** The request **
Please reproduce the material below verbatim, beginning at the line that contains "Task: Expand the Settings submenu chevron" and stopping after the line that contains "will [453, 23].".

** Listed records **
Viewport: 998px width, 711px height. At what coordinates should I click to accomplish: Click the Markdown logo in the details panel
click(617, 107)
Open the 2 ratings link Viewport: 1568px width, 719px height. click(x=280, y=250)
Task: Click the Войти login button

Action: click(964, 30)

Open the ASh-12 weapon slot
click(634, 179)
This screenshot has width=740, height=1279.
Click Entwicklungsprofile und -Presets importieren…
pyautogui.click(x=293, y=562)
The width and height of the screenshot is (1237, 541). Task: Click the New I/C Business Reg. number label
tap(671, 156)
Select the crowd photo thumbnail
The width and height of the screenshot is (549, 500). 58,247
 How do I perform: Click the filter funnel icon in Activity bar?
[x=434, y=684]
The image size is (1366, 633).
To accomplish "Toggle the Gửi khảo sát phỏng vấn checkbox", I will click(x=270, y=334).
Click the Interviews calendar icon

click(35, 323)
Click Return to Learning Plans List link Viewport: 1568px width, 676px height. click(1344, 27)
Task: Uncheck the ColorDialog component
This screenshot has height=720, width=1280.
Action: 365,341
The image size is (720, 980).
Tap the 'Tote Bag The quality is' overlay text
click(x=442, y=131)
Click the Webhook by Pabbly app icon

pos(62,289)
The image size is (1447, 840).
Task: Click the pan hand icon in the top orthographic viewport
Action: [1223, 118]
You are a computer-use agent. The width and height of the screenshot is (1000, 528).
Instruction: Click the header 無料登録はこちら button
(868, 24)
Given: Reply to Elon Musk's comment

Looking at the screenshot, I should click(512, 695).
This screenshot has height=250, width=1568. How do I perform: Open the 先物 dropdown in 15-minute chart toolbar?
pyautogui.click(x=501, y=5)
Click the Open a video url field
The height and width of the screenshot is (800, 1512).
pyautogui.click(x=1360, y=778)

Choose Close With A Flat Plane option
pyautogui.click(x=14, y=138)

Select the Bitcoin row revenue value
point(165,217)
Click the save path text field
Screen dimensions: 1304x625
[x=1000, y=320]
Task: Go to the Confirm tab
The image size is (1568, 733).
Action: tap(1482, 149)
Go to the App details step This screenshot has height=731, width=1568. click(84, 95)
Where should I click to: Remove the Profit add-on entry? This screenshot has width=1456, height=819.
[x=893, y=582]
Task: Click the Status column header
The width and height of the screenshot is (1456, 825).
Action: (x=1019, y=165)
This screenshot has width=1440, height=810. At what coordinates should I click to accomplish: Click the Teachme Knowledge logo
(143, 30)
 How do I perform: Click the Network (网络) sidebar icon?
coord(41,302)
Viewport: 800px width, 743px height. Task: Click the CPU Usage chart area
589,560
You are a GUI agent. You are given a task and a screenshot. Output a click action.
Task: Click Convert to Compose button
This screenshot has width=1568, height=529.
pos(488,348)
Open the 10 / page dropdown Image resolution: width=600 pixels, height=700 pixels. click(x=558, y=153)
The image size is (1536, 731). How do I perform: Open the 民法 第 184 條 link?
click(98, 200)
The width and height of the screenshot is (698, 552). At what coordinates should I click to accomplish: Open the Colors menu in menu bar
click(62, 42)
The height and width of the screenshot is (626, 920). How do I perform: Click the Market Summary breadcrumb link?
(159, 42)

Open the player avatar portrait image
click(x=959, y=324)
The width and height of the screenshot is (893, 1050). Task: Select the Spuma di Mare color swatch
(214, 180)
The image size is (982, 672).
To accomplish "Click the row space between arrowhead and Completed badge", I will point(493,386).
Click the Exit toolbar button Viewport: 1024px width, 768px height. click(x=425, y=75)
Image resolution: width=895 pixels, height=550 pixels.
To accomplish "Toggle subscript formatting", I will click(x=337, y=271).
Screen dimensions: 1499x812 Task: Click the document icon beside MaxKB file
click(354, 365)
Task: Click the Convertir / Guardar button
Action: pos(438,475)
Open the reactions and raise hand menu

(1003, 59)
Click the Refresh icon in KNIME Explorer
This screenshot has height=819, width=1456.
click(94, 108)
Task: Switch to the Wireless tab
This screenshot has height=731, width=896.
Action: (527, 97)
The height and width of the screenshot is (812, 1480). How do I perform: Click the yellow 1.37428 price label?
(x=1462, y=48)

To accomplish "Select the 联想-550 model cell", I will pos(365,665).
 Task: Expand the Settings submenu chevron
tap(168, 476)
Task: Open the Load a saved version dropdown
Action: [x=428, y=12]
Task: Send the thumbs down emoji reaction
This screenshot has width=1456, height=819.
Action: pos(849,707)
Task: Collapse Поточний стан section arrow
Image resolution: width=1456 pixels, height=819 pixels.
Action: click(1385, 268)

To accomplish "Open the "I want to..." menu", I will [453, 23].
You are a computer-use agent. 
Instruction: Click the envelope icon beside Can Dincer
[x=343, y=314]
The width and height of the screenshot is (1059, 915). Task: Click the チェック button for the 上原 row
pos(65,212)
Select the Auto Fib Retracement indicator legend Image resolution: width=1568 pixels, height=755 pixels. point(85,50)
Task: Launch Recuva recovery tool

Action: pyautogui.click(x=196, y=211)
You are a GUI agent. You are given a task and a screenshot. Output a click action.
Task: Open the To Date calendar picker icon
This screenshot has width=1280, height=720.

** Output for this exercise **
 Task: Expand the Settings submenu chevron
tap(168, 476)
Task: Open the Load a saved version dropdown
Action: [x=428, y=12]
Task: Send the thumbs down emoji reaction
This screenshot has width=1456, height=819.
Action: pos(849,707)
Task: Collapse Поточний стан section arrow
Image resolution: width=1456 pixels, height=819 pixels.
Action: click(1385, 268)

To accomplish "Open the "I want to..." menu", I will [453, 23].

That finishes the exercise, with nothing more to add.